It seems probable that the primary cause of the disintegration of the atom must be looked for in the loss of energy of the atomic system due to electromagnetic radiation ([section 52]). Larmor[[376]] has shown that the condition to be fulfilled in order that a system of rapidly moving electrons may persist without loss of energy is that the vector sum of the accelerations towards the centre should be permanently zero. While a single electron moving in a circular orbit is a powerful radiator of energy, it is remarkable how rapidly the radiation of energy diminishes if several electrons are revolving in a ring. This has recently been shown by J. J. Thomson[[377]], who examined mathematically the case of a system of negatively electrified corpuscles, situated at equal intervals round the circumference of a circle, and rotating in one plane with uniform velocity round its centre. For example, he found that the radiation from a group of six particles moving with a velocity of ⅒ of the velocity of light is less than one-millionth part of the radiation from a single particle describing the same orbit with the same velocity.
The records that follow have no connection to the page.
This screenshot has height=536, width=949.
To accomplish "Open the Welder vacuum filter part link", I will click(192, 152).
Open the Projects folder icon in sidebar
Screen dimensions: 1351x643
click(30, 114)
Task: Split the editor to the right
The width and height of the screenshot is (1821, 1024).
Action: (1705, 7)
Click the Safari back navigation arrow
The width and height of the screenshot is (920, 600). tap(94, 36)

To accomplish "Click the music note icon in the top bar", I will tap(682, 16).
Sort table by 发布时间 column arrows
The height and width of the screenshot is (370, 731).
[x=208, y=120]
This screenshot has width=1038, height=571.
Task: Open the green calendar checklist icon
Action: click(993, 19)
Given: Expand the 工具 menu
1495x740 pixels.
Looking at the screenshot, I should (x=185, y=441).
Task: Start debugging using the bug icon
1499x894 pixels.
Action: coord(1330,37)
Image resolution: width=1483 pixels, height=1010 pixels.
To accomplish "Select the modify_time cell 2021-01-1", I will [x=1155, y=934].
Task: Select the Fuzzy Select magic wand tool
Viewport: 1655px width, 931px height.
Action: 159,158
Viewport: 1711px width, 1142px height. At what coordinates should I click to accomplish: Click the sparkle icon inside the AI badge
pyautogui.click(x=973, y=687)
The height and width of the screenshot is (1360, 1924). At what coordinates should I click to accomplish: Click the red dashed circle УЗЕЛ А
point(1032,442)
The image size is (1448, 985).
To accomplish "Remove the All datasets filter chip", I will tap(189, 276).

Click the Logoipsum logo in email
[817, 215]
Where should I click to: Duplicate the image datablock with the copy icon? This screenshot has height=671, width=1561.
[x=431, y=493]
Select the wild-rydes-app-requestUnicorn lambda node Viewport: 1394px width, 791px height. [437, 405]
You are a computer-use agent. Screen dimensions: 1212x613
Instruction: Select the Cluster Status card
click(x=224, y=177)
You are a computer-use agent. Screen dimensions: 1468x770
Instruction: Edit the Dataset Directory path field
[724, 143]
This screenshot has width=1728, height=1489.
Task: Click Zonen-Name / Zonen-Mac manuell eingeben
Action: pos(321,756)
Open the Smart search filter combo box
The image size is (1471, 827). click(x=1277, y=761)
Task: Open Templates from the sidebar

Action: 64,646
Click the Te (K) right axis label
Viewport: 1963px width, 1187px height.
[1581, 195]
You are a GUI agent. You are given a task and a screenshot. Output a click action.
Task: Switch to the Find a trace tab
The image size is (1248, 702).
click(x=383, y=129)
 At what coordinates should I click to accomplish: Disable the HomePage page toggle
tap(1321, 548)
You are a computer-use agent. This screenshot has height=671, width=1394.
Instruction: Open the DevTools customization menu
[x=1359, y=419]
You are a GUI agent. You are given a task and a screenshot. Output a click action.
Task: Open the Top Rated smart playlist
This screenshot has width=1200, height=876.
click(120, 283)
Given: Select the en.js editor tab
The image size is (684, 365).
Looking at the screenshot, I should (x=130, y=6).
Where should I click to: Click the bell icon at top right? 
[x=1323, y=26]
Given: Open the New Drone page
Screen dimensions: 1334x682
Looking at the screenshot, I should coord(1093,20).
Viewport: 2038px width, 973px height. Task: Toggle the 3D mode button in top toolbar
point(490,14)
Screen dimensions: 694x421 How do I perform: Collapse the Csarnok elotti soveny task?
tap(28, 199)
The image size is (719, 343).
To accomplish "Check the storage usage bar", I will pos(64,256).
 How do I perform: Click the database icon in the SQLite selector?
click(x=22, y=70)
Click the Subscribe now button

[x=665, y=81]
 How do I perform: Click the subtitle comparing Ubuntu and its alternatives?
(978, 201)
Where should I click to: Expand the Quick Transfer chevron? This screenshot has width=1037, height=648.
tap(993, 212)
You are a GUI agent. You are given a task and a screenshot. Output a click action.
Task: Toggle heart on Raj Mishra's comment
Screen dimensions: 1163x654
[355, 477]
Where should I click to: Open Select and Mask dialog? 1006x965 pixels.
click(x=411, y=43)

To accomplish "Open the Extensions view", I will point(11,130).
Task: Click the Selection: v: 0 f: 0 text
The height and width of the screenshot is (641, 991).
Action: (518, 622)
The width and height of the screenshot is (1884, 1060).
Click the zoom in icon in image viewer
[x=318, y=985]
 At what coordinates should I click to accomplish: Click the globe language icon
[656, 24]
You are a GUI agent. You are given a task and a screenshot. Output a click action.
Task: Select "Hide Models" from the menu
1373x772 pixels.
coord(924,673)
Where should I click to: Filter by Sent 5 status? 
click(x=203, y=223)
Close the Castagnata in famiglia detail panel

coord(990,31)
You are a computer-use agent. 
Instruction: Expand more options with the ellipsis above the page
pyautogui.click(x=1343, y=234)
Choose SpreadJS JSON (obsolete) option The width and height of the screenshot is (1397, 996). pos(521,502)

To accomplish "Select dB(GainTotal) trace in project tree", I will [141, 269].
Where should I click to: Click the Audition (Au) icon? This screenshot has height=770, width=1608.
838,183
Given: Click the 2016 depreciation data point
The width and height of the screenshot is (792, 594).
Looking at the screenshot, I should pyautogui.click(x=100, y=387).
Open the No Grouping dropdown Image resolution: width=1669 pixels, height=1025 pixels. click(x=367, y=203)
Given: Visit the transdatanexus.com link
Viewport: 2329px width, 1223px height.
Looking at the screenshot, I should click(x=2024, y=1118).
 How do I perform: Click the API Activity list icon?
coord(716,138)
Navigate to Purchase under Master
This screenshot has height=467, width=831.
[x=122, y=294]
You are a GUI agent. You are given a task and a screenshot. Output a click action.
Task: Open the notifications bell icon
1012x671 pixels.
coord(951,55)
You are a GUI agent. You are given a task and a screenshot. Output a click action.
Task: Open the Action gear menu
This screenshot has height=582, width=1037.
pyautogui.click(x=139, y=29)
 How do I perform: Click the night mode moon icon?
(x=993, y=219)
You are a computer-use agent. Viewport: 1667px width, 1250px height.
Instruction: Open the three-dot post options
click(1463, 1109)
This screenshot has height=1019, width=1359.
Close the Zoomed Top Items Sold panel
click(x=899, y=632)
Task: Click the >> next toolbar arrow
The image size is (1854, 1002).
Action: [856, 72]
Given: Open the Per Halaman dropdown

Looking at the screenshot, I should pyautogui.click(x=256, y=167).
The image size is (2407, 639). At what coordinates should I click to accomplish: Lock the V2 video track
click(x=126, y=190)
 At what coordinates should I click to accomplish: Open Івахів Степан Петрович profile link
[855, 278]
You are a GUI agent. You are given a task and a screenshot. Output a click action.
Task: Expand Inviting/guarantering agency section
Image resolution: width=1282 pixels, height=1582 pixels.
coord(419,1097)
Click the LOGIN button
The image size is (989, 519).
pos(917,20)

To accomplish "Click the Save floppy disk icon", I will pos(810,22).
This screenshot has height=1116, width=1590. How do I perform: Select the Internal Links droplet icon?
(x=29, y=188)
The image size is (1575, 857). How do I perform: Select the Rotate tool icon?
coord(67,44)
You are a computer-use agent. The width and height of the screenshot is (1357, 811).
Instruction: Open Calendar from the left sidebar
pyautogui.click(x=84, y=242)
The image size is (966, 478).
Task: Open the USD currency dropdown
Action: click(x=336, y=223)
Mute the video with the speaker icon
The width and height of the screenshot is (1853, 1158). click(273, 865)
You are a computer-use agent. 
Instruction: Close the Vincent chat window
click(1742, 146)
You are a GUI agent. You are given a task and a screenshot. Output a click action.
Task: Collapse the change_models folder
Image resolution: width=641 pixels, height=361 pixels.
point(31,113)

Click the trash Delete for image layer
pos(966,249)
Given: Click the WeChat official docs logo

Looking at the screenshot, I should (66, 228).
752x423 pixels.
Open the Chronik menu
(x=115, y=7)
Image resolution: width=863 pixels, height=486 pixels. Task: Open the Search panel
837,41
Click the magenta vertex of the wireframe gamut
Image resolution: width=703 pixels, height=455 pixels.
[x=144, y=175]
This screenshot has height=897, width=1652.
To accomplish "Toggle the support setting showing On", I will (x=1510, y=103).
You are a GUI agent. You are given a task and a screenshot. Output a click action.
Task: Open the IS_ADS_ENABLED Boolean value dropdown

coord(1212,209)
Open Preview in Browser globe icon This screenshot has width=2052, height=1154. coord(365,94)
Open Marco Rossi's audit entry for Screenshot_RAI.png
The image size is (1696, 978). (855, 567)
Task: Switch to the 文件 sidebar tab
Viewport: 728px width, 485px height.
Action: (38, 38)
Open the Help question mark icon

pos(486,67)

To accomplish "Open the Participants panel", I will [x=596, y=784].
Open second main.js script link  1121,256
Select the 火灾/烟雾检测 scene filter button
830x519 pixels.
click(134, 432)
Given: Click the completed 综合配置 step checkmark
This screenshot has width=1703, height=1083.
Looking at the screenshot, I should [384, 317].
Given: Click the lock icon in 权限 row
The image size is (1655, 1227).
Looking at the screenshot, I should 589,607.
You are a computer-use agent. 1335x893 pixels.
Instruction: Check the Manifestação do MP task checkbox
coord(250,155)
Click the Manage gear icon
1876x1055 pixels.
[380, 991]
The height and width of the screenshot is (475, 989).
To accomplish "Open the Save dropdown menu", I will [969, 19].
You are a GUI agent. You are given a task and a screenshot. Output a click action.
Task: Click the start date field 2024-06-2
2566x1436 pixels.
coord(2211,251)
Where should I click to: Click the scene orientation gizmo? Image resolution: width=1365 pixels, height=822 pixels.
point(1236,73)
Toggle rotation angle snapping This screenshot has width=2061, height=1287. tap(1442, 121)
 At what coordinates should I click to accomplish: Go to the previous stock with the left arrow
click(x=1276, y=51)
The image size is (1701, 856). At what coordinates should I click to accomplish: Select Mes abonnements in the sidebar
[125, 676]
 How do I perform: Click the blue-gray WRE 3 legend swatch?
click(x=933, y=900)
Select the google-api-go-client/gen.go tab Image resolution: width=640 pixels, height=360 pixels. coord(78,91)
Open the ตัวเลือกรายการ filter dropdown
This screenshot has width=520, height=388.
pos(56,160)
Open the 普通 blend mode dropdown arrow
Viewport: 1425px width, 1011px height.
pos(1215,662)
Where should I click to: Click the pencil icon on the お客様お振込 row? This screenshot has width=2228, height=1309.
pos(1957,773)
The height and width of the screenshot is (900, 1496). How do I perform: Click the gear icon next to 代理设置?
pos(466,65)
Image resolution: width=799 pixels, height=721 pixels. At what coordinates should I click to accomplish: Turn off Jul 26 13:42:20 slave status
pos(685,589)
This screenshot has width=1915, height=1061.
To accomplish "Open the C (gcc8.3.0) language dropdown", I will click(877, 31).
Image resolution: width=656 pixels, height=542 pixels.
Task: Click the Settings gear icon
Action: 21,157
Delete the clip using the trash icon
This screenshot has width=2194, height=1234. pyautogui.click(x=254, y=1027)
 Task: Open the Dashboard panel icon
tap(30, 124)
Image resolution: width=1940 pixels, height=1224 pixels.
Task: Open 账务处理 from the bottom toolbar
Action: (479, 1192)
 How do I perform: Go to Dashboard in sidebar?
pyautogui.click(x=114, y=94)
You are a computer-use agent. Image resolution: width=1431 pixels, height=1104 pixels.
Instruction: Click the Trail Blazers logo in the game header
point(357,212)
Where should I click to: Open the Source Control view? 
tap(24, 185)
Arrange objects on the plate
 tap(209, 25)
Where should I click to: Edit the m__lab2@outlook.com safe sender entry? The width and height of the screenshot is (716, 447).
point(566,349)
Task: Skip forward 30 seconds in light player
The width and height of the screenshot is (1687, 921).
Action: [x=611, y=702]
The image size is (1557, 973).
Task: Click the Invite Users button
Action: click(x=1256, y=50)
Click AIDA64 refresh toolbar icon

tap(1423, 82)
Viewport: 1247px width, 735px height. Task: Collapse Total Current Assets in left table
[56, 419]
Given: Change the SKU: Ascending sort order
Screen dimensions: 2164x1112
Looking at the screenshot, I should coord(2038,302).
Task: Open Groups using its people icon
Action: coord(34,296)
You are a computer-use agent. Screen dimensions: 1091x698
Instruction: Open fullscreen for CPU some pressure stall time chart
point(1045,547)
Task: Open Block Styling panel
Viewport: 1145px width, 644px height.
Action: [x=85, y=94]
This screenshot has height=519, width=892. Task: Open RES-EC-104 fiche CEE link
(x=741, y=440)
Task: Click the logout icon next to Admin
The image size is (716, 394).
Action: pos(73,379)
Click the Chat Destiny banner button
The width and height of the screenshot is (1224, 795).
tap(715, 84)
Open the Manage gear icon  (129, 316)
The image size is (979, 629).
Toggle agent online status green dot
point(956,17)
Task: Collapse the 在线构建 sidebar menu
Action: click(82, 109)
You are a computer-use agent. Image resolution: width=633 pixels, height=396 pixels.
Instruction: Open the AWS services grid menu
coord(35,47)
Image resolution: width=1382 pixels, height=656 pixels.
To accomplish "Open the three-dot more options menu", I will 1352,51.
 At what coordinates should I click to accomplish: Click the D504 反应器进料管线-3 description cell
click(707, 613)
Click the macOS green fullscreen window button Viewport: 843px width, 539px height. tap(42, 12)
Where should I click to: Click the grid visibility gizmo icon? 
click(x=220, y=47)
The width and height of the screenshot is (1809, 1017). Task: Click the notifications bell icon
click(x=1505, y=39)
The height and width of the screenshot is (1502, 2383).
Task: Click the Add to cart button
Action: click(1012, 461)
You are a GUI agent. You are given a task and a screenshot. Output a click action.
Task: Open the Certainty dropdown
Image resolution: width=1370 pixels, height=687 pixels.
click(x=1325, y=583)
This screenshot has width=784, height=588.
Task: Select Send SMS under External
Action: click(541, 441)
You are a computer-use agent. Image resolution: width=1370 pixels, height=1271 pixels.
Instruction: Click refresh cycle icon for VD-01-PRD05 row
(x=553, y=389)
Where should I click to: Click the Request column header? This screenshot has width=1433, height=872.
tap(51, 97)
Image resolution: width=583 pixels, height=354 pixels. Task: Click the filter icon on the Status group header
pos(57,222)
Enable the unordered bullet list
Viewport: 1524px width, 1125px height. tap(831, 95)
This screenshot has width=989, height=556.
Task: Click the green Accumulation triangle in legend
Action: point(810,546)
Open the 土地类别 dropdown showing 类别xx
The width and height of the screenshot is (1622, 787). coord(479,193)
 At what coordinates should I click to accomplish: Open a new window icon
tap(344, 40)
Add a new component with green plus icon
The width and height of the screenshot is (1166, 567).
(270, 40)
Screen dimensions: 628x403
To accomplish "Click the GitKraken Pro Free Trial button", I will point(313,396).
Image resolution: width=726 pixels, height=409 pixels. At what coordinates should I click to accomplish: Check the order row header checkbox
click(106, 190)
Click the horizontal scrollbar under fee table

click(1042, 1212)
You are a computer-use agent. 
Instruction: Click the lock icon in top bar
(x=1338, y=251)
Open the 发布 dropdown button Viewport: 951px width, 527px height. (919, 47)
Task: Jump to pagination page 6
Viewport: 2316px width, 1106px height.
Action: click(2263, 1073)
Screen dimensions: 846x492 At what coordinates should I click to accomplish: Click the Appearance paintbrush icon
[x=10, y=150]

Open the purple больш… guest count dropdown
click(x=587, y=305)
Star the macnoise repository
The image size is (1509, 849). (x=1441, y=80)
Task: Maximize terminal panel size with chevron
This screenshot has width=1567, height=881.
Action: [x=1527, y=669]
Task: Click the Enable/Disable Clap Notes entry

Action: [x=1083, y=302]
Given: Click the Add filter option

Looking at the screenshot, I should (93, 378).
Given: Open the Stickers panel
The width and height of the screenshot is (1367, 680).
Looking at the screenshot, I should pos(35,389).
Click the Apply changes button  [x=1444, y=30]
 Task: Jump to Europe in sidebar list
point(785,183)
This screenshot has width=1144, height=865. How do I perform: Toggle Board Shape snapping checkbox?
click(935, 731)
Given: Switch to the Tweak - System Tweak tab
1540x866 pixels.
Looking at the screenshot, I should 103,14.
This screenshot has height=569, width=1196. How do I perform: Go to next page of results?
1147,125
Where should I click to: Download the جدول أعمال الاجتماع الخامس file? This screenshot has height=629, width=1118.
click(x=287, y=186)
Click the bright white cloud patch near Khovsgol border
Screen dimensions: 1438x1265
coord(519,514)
When the velocity is ¹⁄₁₀₀ of that of light the amount of radiation is only 10-16 that of a single particle moving with the same velocity in the same orbit.
Results of this kind indicate that an atom consisting of a large number of revolving electrons may radiate energy extremely slowly, and yet, finally, this minute but continuous drain of energy from the atom must result either in a rearrangement of its component parts into a new system, or of an expulsion of electrons or groups of electrons from the atom.
Simple models of atoms to imitate the behaviour of polonium in shooting out α particles, and of radium in shooting out β particles have been discussed by Lord Kelvin[[378]]. It is possible to devise certain stable arrangements of the positively and negatively electrified particles, supposed to constitute an atom, which, on the application of some disturbing force, break up with the expulsion of a part of the system with great velocity.
J. J. Thomson[[379]] has mathematically investigated the possible stable arrangements of a number of electrons moving about in a sphere of uniform positive electrification. The properties of such a model atom are very striking, and indirectly suggest a possible explanation of the periodic law in chemistry. He has shown that the electrons, if in one plane, arrange themselves in a number of concentric rings; and generally, if they are not constrained to move in one plane, in a number of concentric shells like the coats of an onion.
The mathematical problem is much simplified if the electrons are supposed to rotate in rings in one plane, the electrons in each ring being arranged at equal angular intervals. The ways in which the number of electrons group themselves, for numbers ranging from 60 to 5 at intervals of 5, are shown in the following table:—
| Number of electrons | 60 | 55 | 50 | 45 | 40 | 35 |
|---|---|---|---|---|---|---|
| Number in successive rings | 20 | 19 | 18 | 17 | 16 | 16 |
| 16 | 16 | 15 | 14 | 13 | 12 | |
| 13 | 12 | 11 | 10 | 8 | 6 | |
| 8 | 7 | 5 | 4 | 3 | 1 | |
| 3 | 1 | 1 |
| Number of electrons | 30 | 25 | 20 | 15 | 10 | 5 |
|---|---|---|---|---|---|---|
| Number in successive rings | 15 | 13 | 12 | 10 | 8 | 5 |
| 10 | 9 | 7 | 5 | 2 | ||
| 5 | 3 | 1 | ||||
In the next table is given the possible series of arrangements of electrons which can have an outer ring of 20:—
| Number of electrons | 59 | 60 | 61 | 62 | 63 | 64 | 65 | 66 | 67 |
|---|---|---|---|---|---|---|---|---|---|
| Number in successive rings | 20 | 20 | 20 | 20 | 20 | 20 | 20 | 20 | 20 |
| 16 | 16 | 16 | 17 | 17 | 17 | 17 | 17 | 17 | |
| 13 | 13 | 13 | 13 | 13 | 13 | 14 | 14 | 15 | |
| 8 | 8 | 9 | 9 | 10 | 10 | 10 | 10 | 10 | |
| 2 | 3 | 3 | 3 | 3 | 4 | 4 | 5 | 5 |
The smallest number of electrons which can have an outer ring of 20 is 59, while 67 is the greatest.